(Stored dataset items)
· · · · ·

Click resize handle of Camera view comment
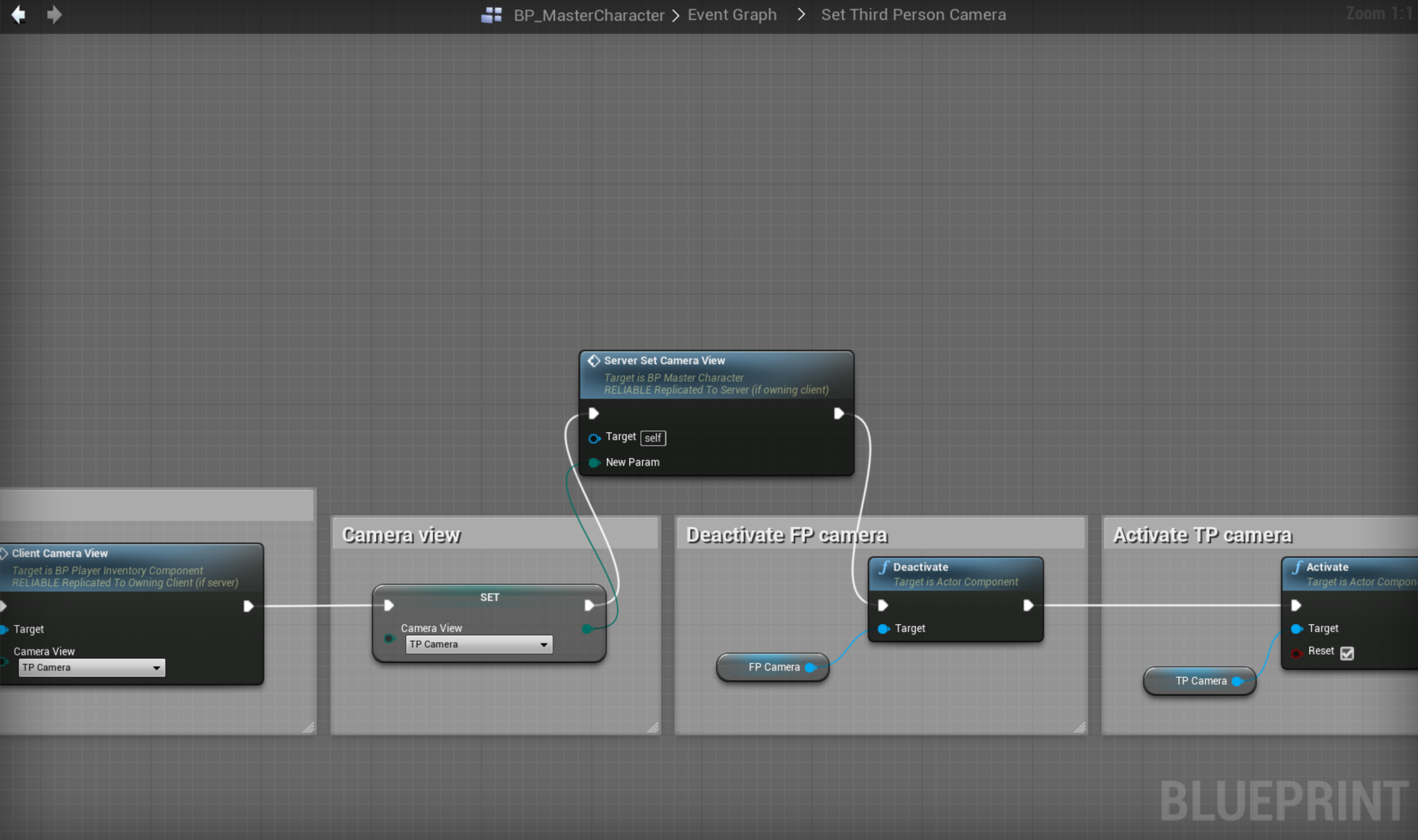This screenshot has width=1418, height=840. point(653,728)
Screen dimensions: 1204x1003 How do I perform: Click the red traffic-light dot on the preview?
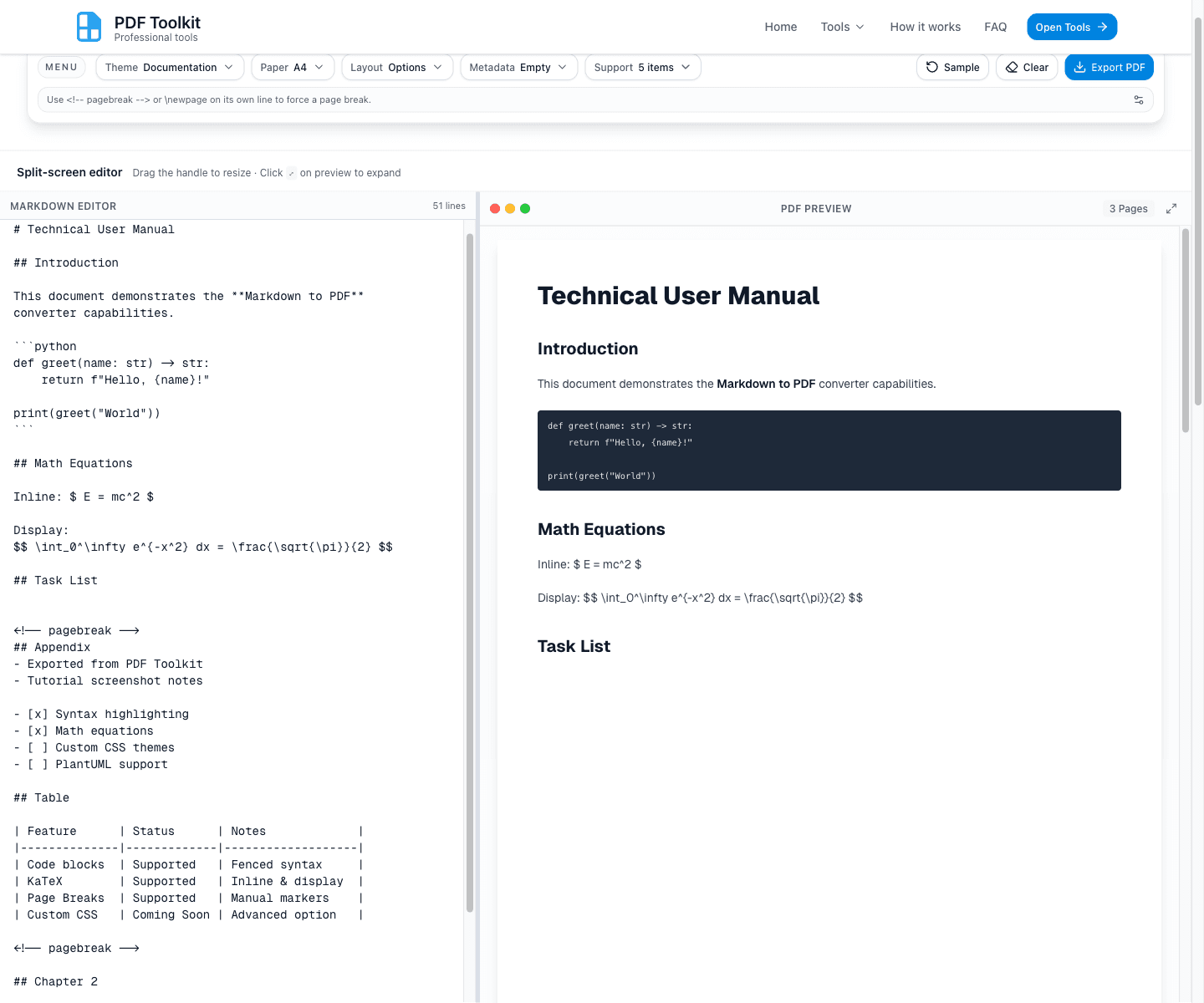495,208
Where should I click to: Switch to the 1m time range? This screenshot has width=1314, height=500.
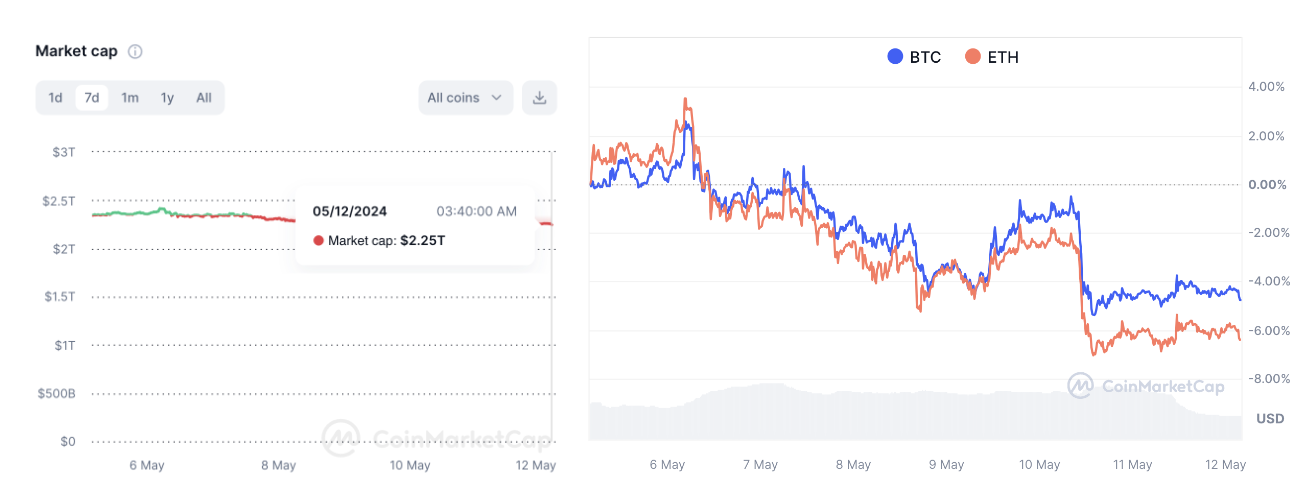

· · · · ·

--- What the task asks ---
Reproduce the text of all the data above word for word, omitting the pictures.

--- Output for this exercise ---
Click resize handle of Camera view comment
This screenshot has width=1418, height=840. point(653,728)
Screen dimensions: 1204x1003 How do I perform: Click the red traffic-light dot on the preview?
495,208
Where should I click to: Switch to the 1m time range? This screenshot has width=1314, height=500.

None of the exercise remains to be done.